O je, was hier alles fehlt: Comme des Garçons, Vivienne Westwood, John Galliano und Jean-Paul Gaultier. Aber kommt noch. Nicht alle haben Einladungen zu ihren Schauen geschickt. Das liegt unter anderem daran, daß die Saalmieten hier furchtbar teuer sind und die am heißesten gehandelten Designer – die aber nicht unbedingt finanziell die erfolgreichsten sind – kleinere Säle als sonst gebucht haben. Gaultier mußte leider, wie seine Pressesprecherin beklagte, in einen Raum ausweichen, der nur 600 Personen faßt. Dabei könnte er vermutlich locker ein Fußballstadion füllen.

International Herald Tribune hat am Wochenende ausgerechnet, was so ein Auftritt in Paris kostet. Wenn ich hier mal kurz zusammenfassen darf: Die Mieten im Carrousel du Louvre, wo 41 Designer ihre Kollektionen vorstellen, belaufen sich auf 20.000 bis 50.000 Dollar. Das beinhaltet noch nicht die Kosten für die Models, für Blumen, Einladungen und die Herstellung der Kollektion. Top-Designer kostet ihre Show zirka 500.000 Dollar. Das muß man erst mal einfahren. Trotzdem umfaßt das Angebot für diese zehn Tage insgesamt 100 Vorführungen.

Die Externen müssen außerdem noch Geld ausgeben für extra Räume – etwa 7.000 bis 10.000 Dollar Miete die Woche –, wo den Unglücklichen, die keine Einladung bekommen haben, das Video vorgeführt wird und die Kollektion zum Angucken hängt. Da kann man dann wenigstens mal dicht ran.

○ ○ ○ ○

* _AUFGABEN_
(1) Entscheiden Sie für jede der Aussagen (a) bis (c), ob sie mit dem Lesetext übereinstimmt, und belegen Sie Ihr Ja oder Nein mit einem wörtlichen Zitat. (a) Der Raum, in den Gaultier ausweichen musste, fasst nur 600 Personen. (b) Die Mieten im Carrousel du Louvre schließen die Kosten für die Models bereits ein. (c) Im Carrousel du Louvre stellen 41 Designer ihre Kollektionen vor.
(2) Nennen Sie alle Posten, deren Kosten laut Lesetext in den Mieten im Carrousel du Louvre noch nicht enthalten sind.
Stützen Sie sich dabei ausschließlich auf den Lesetext.

○ ○ ○ ○

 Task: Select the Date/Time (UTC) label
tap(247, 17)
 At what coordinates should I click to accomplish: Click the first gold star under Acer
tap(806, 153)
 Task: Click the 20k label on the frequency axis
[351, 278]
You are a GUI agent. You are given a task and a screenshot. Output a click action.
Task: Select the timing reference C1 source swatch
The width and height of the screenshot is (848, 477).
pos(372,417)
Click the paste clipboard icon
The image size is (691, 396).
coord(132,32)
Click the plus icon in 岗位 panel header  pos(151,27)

○ ○ ○ ○

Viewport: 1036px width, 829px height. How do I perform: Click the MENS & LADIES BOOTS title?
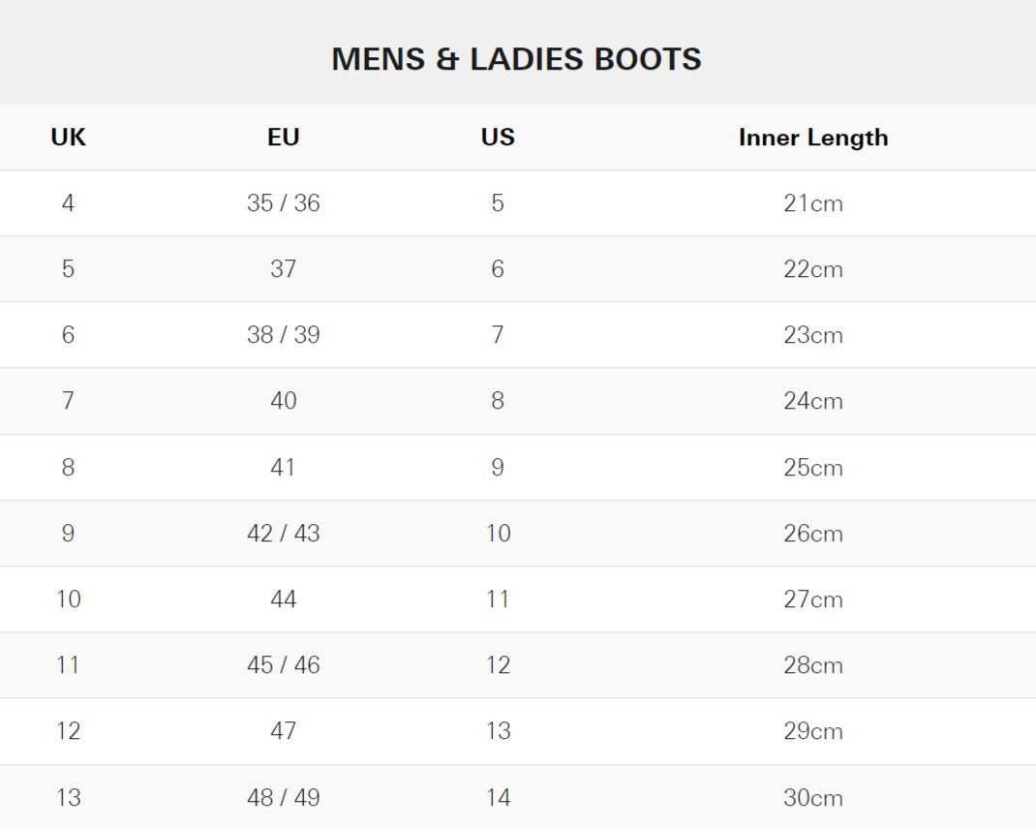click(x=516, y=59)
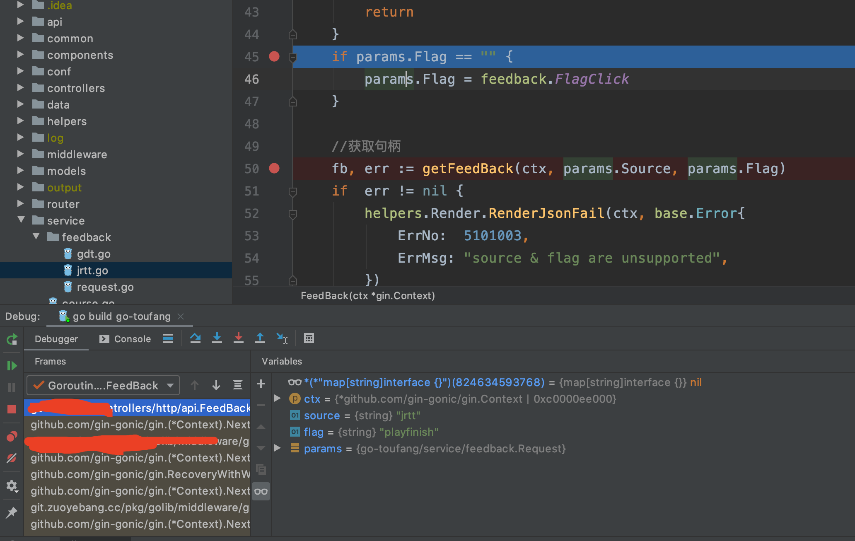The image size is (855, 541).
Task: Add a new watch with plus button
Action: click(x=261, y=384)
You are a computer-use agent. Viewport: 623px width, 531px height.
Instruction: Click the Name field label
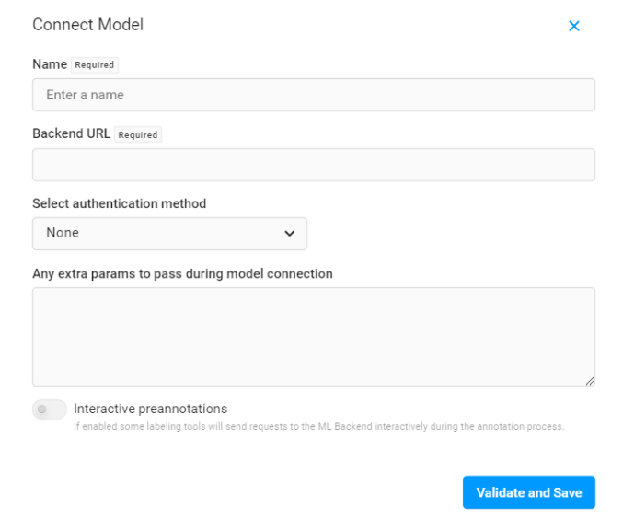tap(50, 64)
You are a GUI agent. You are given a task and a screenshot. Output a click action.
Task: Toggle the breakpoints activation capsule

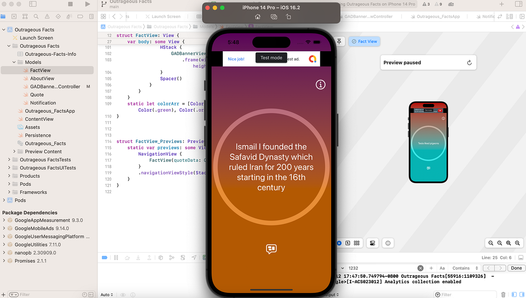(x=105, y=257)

○ ○ ○ ○

* _ERWARTETE ERGEBNISSE_
(1)
(a) Ja: „in einen Raum ausweichen, der nur 600 Personen faßt“
(b) Nein: „Das beinhaltet noch nicht die Kosten für die Models“
(c) Ja: „wo 41 Designer ihre Kollektionen vorstellen“

(2) Models, Blumen, Einladungen, Herstellung der Kollektion